Cancerous tumours are further split into primary and secondary tumours.
Primary cancerous tumours originate within the brain itself while secondary tumours are a result of metastasis from tumours in other organ systems, commonly through the lungs.
Primary tumours are scarcer and the most common types of primary brain tumours are gliomas and meningiomas. Gliomas affect the glial cells that are supportive cells in the brain that provide nourishment and structural support in order to neurons. Gliomas account for 50% of all primary brain tumours.
Symptoms Of Brain Tumours
The brain is a large plus complicated organ. Symptoms of brain tumours depend on the size, type, and location of a tumour. Some common signs or symptoms are:
Headaches, typically worse each morning and progressively worsening over time.

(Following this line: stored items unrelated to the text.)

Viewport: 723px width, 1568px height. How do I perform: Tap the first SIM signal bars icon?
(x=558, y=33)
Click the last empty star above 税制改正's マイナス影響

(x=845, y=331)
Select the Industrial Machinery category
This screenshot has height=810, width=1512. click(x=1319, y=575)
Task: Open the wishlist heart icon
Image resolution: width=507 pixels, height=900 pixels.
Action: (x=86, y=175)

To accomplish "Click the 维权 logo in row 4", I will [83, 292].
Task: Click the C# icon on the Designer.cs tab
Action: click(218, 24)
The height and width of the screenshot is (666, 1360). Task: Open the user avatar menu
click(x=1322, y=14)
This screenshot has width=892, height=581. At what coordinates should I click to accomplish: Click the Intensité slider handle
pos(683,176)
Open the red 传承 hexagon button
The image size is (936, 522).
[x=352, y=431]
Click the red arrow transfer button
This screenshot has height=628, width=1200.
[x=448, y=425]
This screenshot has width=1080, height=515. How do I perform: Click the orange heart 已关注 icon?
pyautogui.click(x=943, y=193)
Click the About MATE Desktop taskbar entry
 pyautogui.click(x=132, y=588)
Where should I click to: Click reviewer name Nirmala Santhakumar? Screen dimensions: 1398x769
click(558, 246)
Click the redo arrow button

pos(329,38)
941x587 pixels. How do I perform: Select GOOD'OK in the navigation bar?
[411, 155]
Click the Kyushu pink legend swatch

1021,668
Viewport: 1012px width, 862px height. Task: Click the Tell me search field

Intensifying body weakness
Unexplained weight loss
Behavioural or mood changes
Confusion and memory impairment
Specific symptoms depend on the size of a tumour and its location. Based on this, some of the signs and symptoms that may be noticed are usually:
Personality changes, less inhibition, bad judgement, etc . in frontal lobe tumours
Language difficulties, poor memory, and hearing problems in temporal lobe tumours
Sensory disturbances, modern muscle weakness, etc . In parietal lobe tumours
Visual disturbances or loss of vision in occipital lobe tumours.
Loss of balance and coordination in cerebellar tumours.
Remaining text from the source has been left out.